Долго, до самой своей смерти, помнил царь потом ту глухую зимнюю ночь, когда впервые понял он, властелин державный, что не удержать ему больше царицу свою благоверную, Богом ему данную, подле себя и что надежд никаких на её выздоровление нет. Помнил он, как разбудил его кто-то из комнатных слуг посреди ночи, как торопливо совал он руки в рукава своего атласного халата и как руки не слушались его, как, ловя ногою на ходу то одну, то другую спадающую туфлю, бежал он по переходу в опочивальню царицы, и как метался впереди него слабый свет свечи, и как бежали ему вослед зловещие тени по побелённым известью дворцовым стенам, и как обняла и молча перекрестила его перед дверью опочивальни старая кормилица жены его, и как увидел он на подушке бледное, словно мел, лицо царицы, и её задыхающийся рот, и её большие, блестящие от ужаса и боли глаза. Помнил он и то, как повалился на колени у изголовья постели, как схватил безвольную, будто плеть, руку жены своей и как вздрогнул он, ощутив губами могильный холод, исходивший от этой руки.

— Иван, прости меня… Ухожу… — еле слышно прошептала царица, когда он решился наконец поднять на неё глаза. — Я буду там Бога молить и Владычицу вашу Матерь Божию за царство твоё и за тебя… Я любила тебя, Иван… И буду любить вечно, как поклялась тогда Богу и тебе пред алтарём… А ты обещай только помнить обо мне. И на могилу мою иногда приходи… И ещё детей наших береги, Иван, в них надежда моя на счастье твоё… А вдовцом долго не живи. Возьми себе жену послушную, работящую. И чтоб любила тебя. Мне так спокойнее будет там, на Небесах. И за тебя, Иван, и за царство твоё…

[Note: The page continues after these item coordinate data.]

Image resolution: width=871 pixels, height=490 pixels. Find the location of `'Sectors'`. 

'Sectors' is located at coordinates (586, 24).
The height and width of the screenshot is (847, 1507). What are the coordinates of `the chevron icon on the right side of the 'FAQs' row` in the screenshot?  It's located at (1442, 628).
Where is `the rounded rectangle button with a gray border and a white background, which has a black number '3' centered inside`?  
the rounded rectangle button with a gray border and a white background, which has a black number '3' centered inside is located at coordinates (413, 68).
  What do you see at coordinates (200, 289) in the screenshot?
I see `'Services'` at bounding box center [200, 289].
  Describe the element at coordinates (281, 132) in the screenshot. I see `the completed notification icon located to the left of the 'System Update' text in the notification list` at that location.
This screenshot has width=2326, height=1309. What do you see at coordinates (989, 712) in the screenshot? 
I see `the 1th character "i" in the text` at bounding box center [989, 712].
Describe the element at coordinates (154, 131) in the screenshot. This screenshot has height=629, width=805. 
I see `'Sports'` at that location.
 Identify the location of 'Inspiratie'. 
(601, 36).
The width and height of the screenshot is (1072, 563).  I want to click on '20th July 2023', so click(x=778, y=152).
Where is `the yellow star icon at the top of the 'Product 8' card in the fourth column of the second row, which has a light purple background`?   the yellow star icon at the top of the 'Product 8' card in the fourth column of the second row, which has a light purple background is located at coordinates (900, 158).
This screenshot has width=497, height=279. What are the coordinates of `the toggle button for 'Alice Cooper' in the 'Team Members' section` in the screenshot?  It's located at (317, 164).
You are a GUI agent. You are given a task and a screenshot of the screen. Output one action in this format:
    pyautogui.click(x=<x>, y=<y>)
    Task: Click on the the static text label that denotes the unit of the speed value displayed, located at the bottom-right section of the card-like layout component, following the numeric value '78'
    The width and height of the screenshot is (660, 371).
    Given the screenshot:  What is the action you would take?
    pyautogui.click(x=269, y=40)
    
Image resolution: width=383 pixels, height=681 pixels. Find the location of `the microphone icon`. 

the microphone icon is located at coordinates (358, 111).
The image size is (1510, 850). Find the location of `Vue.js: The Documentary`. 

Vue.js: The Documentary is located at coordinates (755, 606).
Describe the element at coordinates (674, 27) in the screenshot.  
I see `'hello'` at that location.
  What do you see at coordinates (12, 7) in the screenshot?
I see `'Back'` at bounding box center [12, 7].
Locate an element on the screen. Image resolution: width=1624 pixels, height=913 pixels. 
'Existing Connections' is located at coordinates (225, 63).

— Что ты, что ты, Настенька! Не плачь, всё пройдёт… Всё пройдёт, и ты будешь жить. Я знаю… Мы вместе будем жить! Мы ещё с тобой к Троице пойдём пешком по весне. И на тройках будем кататься, и в горелки играть. И дети ещё у нас с тобой будут… — бормотал почти потерявший от горя рассудок царь, гладя дрожащею рукою впалые, тоже, как казалось ему, уже начавшие холодеть скулы её и виски.

— Нет, Иван. Я скоро умру. Я знаю, мне уже не встать… Береги себя, Иван! Не пей много, прошу тебя. И на пирах до утра не сиди. Не выдержишь ты так долго… У тебя ведь тоже здоровье слабое. Это дружки-приятели твои не знают. А я-то знаю… И ещё об одном я тебя молю, Иван. Молю на пороге смерти моей… Молчала я всё про то, крепилась, думала — не дело жены мужа учить. А сейчас скажу! Сейчас я право имею сказать… Заклинаю тебя, Иван, смертию своею заклинаю: прогони попа, прогони всех подручников его! И Адашева тоже прогони… Пригрел ты не змею, а целый клубок ядовитых змей у себя на груди… Меня они колдовством, да чернокнижием, да вероломством своим уже извели. А скоро наступит и твой черёд… Молю тебя, Иван, молю ради детей наших беззащитных-прогони их! Не добро от них, а только зло… Иуда поп! Предал тебя за тридцать сребреников… Никому я здесь не верю, Иван! Только братьям своим и верю. И ты им верь — они тебя не предадут…

Ночь прошла, а к утру государыне царице стало лучше. Но хотя и на сей раз отступила болезнь её, много нового для себя узнала Москва на следующий день! Без совета с думою, по внезапному великого государя указу, были посланы князь Андрей Курбский и боярин Михайло Морозов в Ливонию, в войска — князь в большие воеводы, а боярин по пушечному и пищальному делу, коего дела был он великий знаток и в казанскую осаду за то почётом и громкой славою себя покрыл. А князю Горбатому-Шуйскому вышло повеление ехать не мешкая в Казань, где опять волновалась луговая черемиса,[69] а арские люди, в который раз нарушив изменным обычаем крестное целование, вновь побили многих государевых воинских людей и разбежались по лесам. А князя Дмитрия Курлятева в тот же день послал государь в Новгород и Псков припас воинский готовить и новую подушную подать на дорожное строительство и с лучших, и с чёрных людей собрать, а где случатся недоимки какие старые, то недоимки те без волокиты и нималого послабления взыскать и в государеву казну прислать.

И была Избранная Рада-и нет её! Остались от прежних советчиков царских возле него только поп благовещенский Сильвестр да постельничий Алексей Адашев. Но и малому ребёнку было теперь ясно, что отныне и их дни тоже сочтены.